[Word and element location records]

● ● ● ● ●

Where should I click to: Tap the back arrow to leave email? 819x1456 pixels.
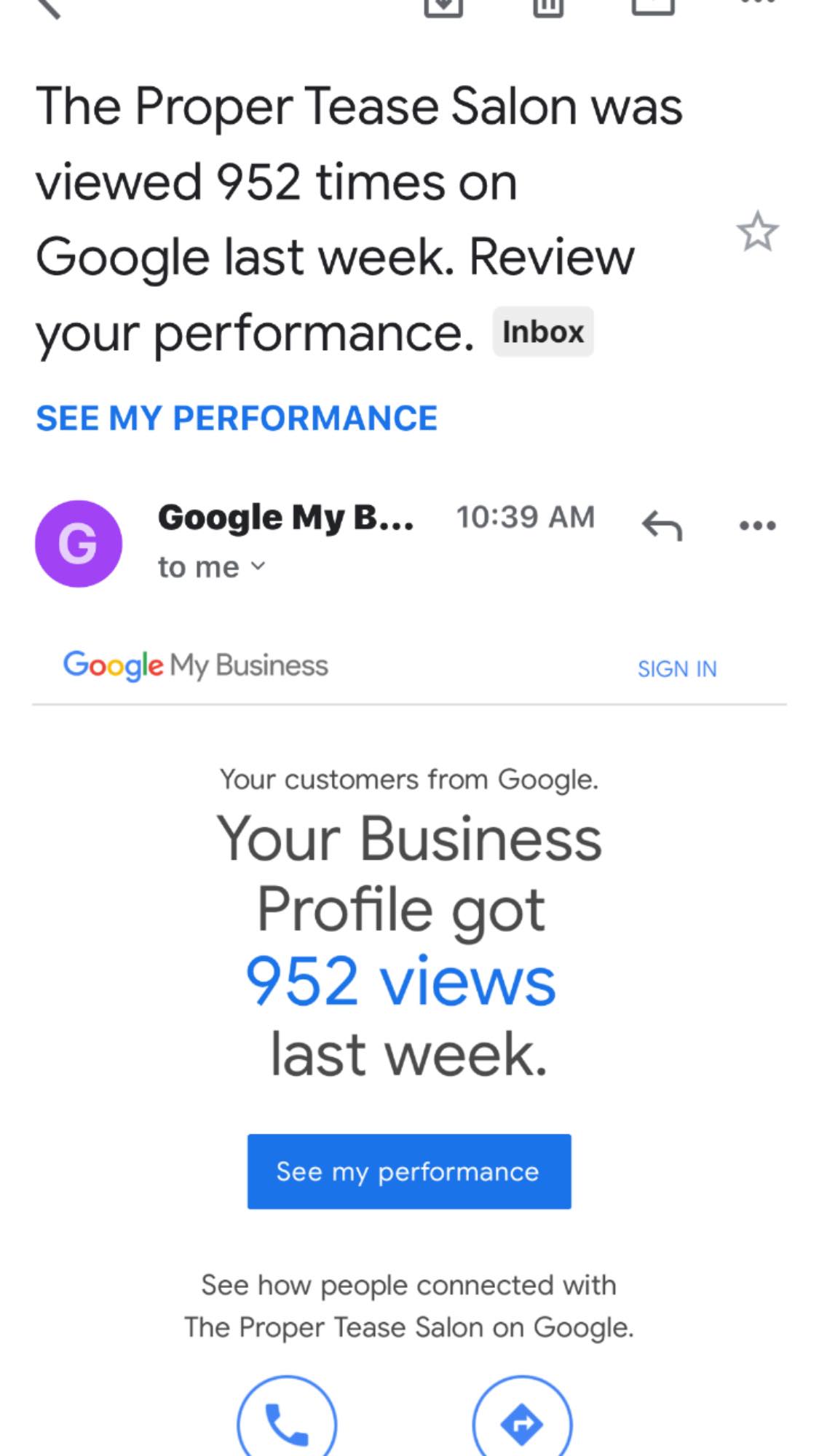coord(48,7)
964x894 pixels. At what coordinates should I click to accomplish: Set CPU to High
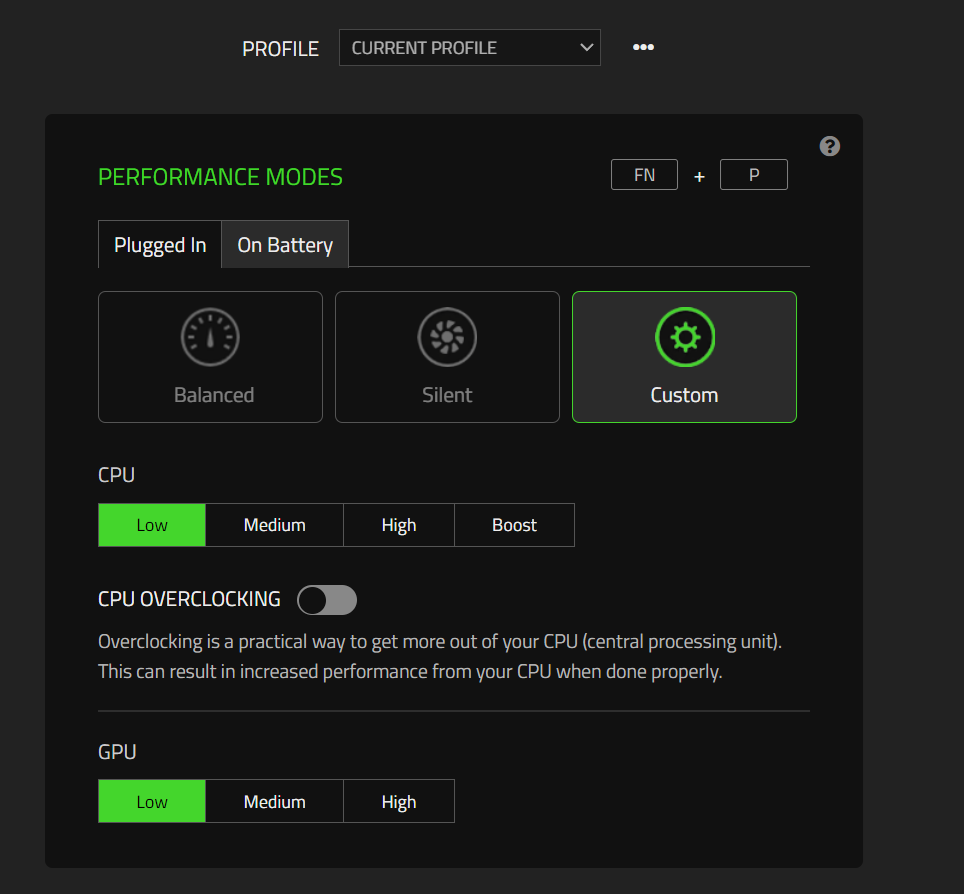click(398, 525)
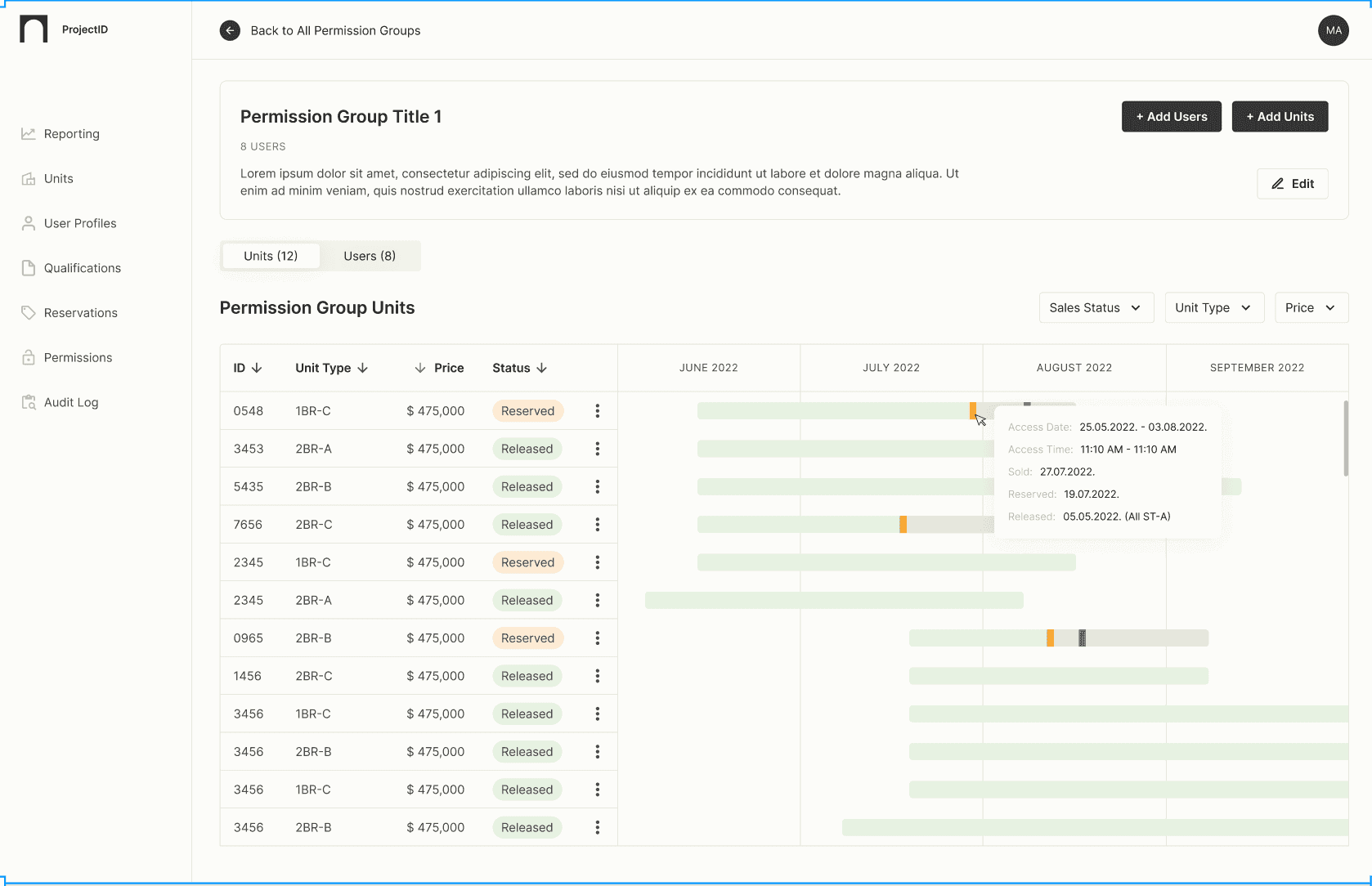The height and width of the screenshot is (886, 1372).
Task: Open User Profiles from the sidebar
Action: point(29,222)
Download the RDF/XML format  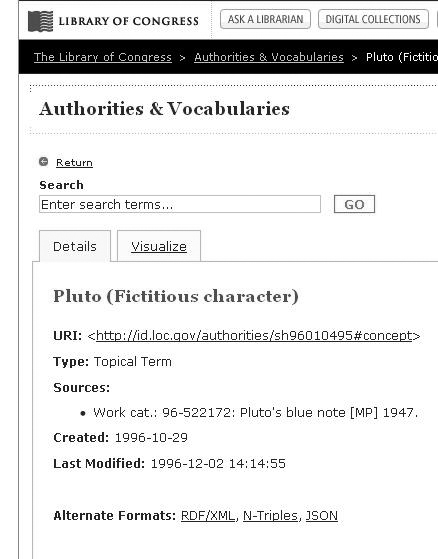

● ● ● ● ●

Given request =>
Rewrite the records above with every "pixels" replaced by "px" and everything else unchanged. Omit the pictures from your answer.

Result below =>
Where should I click to: Tap the back arrow to leave email? 819x1456 px.
coord(48,7)
964x894 px. At what coordinates should I click to accomplish: Set CPU to High
click(398, 525)
The height and width of the screenshot is (886, 1372).
Task: Open User Profiles from the sidebar
Action: point(29,222)
Download the RDF/XML format  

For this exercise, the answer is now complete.